Goal of the exercise
Read through the lines below and copy the ones holding the string "avatar".
Top of Data provided
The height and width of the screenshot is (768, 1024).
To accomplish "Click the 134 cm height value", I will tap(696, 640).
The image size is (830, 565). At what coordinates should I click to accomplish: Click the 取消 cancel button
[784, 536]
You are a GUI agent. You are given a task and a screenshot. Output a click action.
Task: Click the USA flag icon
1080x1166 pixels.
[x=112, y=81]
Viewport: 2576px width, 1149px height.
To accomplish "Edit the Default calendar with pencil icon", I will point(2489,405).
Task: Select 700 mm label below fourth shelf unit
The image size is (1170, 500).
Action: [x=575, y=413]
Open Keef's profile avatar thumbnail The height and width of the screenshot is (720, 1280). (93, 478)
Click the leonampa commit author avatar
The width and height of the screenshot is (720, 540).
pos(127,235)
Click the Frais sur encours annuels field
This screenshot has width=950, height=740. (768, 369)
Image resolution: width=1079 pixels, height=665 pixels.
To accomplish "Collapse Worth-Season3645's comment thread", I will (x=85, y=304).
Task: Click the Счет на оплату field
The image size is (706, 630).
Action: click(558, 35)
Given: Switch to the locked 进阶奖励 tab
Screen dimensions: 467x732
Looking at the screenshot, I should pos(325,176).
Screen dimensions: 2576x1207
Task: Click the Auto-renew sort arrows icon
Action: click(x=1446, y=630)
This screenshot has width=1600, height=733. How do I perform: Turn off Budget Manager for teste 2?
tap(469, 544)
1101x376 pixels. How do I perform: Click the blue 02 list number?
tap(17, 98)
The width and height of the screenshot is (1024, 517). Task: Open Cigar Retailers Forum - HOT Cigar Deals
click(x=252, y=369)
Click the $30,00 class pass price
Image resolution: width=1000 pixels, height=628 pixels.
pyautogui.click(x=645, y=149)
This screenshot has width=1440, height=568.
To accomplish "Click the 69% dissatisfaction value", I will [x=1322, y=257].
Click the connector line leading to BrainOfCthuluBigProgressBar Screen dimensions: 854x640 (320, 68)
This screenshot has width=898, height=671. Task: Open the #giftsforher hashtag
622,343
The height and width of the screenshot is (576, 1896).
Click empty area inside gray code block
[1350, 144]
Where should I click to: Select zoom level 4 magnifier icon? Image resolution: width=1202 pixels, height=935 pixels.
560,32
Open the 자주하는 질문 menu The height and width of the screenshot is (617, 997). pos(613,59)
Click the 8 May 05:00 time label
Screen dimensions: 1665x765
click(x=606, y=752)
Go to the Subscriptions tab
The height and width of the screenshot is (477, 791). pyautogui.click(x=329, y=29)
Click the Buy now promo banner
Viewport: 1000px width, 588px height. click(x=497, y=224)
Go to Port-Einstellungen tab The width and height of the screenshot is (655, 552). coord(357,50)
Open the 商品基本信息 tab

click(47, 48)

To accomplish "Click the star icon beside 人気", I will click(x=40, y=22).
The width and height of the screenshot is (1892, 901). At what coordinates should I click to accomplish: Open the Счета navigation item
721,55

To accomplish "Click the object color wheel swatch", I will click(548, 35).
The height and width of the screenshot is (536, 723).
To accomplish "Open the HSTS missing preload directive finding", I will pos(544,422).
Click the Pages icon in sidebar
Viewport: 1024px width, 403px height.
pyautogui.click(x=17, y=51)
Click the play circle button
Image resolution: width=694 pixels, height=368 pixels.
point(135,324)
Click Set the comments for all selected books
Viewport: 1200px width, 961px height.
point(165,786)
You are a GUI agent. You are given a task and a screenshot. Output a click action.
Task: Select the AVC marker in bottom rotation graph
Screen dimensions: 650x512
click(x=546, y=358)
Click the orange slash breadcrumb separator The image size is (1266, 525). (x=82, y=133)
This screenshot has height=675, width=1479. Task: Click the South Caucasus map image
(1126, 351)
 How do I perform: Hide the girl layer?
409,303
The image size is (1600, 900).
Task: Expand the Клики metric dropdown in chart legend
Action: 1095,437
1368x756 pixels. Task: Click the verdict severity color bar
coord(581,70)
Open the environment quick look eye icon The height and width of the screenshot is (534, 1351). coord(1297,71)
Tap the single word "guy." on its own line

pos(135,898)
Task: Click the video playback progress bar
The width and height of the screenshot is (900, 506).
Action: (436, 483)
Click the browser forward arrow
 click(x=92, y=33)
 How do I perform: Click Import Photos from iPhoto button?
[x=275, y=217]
Bottom of Data provided
Response
Open Keef's profile avatar thumbnail The height and width of the screenshot is (720, 1280). (93, 478)
Click the leonampa commit author avatar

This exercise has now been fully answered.